**** TEXT PROVIDED ****

Hey, Bryanna! How’s it going? Tell us a bit about what you’ve been up to this season?
Hey! I’m doing great! This last season has been a bit crazy but in all the right ways. I spent some time travelling with the Surf Sister crew, spent as much free time on the South Island shooting and then the rest of the time with my nose in my books studying school in Victoria.
What are you studying right now? What’s your plan after school?
This time in school I am studying Holistic Nutrition at Pacific Rim College in Victoria. I have always been someone that can’t just focus on one thing, so I like to believe whoever said you can only have one career was lying. I can’t wait to move to Tofino permanently and focus on both making people feel good and look good in and out of the water.
How did you first get into photography? At what point did you realize you wanted to pursue shooting surf?
My relationship with photography has been interesting, to say the least. I actually decided out of high school I wanted to work for National Geographic and that I was basically going to save the world with my photos. I did a two-year photojournalism program at Loyalist College in Ontario, after working in Montreal for journalism publications. After a year and a half in journalism, I realized it wasn’t for me so in the middle of the night I booked a one-way ticket to Hawaii and decided maybe surf photography would be my thing.
Obviously, when I got to Hawaii I realized I needed to learn to surf before I could actually be a surf photographer. I got a bit carried away with surfing and travelling and it hasn’t been until the last year that I have picked up my camera again, and as soon as I did, I knew exactly what I was ready to shoot; surfing.
It has been a really beautiful circle of things coming together for me to get to the point where I can really focus on surfing. I feel so privileged to combine both my passions.
Beside surf photography, what do you do for work to pay the bills?
I am a part cheerleader and part lifeguard, also known as a surf instructor at Surf Sister Surf School in Tofino. You can catch me out there with the ‘pink tide’ at Cox Bay all summer long.
In addition to teaching surfing, I also shoot weddings and other happy things like engagements and maternity photos.
Where are you originally from? What brought you to the coast?
I am originally from Ottawa, Ontario. After leaving the photojournalism industry I travelled for three years, in different countries people would continue to tell me to go back to Canada and live in Tofino. So, as soon as I got back I knew exactly where I was headed.
Do you consider photography a hobby? Or would you like to make it a career?
That is hard to answer. It has been a career in the past and I can see it being a career in the future. Right now, I am just having so much fun with it I want to see where it goes.
Off the top of my head, you are the only female to really pursue surf photography on the coast. Why do you think that is?

**** GIVEN ENTRIES ****

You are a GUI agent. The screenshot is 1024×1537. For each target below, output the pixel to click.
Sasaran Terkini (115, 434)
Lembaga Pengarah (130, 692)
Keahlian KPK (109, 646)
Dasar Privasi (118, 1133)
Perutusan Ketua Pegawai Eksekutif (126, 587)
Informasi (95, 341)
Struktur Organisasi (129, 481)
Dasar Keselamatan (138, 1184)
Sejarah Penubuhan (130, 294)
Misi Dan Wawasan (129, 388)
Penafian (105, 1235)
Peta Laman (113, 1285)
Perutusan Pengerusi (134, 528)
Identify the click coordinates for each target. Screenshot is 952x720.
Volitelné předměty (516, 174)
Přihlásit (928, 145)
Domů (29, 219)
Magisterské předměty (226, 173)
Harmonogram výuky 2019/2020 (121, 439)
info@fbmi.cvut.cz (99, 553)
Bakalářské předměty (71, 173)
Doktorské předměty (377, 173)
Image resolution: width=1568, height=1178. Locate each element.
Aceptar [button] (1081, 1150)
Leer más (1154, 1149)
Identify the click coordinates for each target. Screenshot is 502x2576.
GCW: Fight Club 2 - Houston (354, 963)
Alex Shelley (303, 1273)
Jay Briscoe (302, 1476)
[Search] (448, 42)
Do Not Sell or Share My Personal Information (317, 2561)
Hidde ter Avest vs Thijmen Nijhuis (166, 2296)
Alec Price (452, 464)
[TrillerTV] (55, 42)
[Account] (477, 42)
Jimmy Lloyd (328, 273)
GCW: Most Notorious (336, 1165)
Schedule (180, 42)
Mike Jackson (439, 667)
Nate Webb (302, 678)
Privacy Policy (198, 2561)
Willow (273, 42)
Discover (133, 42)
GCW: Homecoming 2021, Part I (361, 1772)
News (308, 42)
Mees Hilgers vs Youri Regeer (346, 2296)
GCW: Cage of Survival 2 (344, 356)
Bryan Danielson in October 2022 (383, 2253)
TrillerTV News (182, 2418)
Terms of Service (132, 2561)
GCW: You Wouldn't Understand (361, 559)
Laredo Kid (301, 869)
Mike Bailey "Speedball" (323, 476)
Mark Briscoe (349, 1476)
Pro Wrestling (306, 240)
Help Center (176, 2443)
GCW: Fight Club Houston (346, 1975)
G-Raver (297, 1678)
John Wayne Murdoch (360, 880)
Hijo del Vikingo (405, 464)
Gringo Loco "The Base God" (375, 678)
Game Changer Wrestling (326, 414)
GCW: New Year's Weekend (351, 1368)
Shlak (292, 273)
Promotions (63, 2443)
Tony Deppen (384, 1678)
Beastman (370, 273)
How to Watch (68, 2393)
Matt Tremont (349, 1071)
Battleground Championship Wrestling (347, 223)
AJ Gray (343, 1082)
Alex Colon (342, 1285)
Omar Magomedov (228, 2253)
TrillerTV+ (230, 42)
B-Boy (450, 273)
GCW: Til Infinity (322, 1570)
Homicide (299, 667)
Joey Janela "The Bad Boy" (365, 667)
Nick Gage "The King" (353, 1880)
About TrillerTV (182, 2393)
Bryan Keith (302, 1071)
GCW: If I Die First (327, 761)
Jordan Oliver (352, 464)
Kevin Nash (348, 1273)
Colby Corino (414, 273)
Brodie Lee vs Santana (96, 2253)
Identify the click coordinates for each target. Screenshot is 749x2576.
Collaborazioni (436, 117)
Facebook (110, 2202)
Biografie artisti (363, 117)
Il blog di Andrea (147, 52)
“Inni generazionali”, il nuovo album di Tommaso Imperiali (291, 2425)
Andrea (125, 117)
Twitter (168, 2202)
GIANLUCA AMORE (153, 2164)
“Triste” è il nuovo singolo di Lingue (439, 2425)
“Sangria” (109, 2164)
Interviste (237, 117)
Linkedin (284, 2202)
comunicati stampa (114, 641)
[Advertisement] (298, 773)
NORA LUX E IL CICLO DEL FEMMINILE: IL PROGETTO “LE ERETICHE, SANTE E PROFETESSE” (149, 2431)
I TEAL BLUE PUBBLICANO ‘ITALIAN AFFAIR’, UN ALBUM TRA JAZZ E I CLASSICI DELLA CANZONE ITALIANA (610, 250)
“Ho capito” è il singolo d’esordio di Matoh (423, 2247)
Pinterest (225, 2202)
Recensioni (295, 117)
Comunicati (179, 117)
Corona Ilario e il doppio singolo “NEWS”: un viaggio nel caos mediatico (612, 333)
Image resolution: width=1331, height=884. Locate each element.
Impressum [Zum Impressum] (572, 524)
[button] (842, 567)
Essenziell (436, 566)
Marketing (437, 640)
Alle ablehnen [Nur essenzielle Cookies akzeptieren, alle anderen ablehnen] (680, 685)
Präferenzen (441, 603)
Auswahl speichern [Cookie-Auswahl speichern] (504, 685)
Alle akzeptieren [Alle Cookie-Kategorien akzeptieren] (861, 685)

****

■ REQUIREMENTS
In the interview at the top of the page, quote everything from "I am a part" down to "and maternity photos.".

■ ANSWER TO THIS TASK
I am a part cheerleader and part lifeguard, also known as a surf instructor at Surf Sister Surf School in Tofino. You can catch me out there with the ‘pink tide’ at Cox Bay all summer long.
In addition to teaching surfing, I also shoot weddings and other happy things like engagements and maternity photos.